On Fri, 29 Apr 2022 03:00:40 GMT, Stuart Marks <[email protected]> wrote:
>> Basic but fairly comprehensive set of tests for `IdentityHashMap`. The patch
>> in the bug report that breaks `IdentityHashMap` now causes several cases in
>> this new test to fail. There's more that could be done, but the new tests
>> cover most of the core functions of `IdentityHashMap`. Unfortunately it
>> seems difficult to merge this with the existing, comprehensive Collections
>> tests (e.g., MOAT.java) because those tests implicity rely on
>> `equals()`-based contract instead of the special-purpose `==`-based contract
>> used by `IdentityHashMap`.
>
> Stuart Marks has updated the pull request incrementally with two additional
> commits since the last revision:
>
> - Assertions over return values. Some refinement of equals() testing.
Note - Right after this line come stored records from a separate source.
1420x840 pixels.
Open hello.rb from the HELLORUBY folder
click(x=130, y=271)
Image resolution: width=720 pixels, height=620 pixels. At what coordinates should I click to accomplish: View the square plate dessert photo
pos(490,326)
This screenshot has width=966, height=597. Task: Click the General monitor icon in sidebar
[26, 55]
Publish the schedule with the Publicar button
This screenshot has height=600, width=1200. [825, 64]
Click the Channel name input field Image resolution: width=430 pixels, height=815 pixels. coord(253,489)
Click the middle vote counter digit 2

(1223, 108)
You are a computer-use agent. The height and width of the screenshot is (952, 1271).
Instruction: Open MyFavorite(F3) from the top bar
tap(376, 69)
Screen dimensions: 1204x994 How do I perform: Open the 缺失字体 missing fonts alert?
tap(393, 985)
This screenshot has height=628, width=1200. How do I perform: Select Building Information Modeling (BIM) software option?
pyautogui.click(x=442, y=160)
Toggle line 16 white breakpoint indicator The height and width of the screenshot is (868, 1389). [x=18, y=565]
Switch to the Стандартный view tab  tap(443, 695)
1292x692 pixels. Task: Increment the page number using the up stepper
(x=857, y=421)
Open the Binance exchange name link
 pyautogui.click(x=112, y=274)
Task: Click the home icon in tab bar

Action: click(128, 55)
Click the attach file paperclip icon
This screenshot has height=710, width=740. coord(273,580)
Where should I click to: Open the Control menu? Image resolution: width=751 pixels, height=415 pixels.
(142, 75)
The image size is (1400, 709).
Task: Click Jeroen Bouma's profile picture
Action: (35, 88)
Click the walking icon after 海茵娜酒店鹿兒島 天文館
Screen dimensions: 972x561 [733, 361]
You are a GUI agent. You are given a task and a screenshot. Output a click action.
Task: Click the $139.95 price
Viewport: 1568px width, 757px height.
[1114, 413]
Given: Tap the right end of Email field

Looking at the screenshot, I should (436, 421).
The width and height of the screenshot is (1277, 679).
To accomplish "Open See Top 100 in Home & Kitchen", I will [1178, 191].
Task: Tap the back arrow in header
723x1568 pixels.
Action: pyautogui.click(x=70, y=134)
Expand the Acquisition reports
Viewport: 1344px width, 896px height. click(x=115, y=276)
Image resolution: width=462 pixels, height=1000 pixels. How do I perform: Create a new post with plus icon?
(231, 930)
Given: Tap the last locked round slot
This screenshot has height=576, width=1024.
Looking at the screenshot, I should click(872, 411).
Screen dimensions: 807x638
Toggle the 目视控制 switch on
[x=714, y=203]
> - Add comment about Map.Entry identity not guaranteed.
Hello Stuart, I had a look at the updates. This looks good to me, thank you for
the changes. Just a couple of comments/questions that I've included at relevant
lines.
test/jdk/java/util/IdentityHashMap/Basic.java line 50:
> 48: // that a map's entrySet contains exactly the expected mappings. In most
> cases, keys and
> 49: // values should be compared by identity, not equality. However, the
> identities of Map.Entry
> 50: // instances from an IdentityHashSet are not guaranteed; the keys and
> values they contain
I think I understand what you are saying here, but it took me a few reads to
understand it. More so because of `IdentityHashSet` here, which I think is a
typo.
So what's being stated here is that you cannot do something like:
IdentityHashMap m = new IdentityHashMap();
...
var e1 = m.entrySet();
var e2 = m.entrySet();
assertSame(e1, e2); // this isn't guaranteed to pass
Did I understand this right?
test/jdk/java/util/IdentityHashMap/Basic.java line 500:
> 498: Box newKey = new Box(k1a);
> 499: Box newVal = new Box(v1a);
> 500: Box r = map.computeIfAbsent(newKey, k -> { called[0] = true;
> return newVal; });
More of a curiosity than a review comment - I see that various places in this
PR use a boolean array with one element instead of just a boolean type. Is that
a personal coding preference or is there something more to it?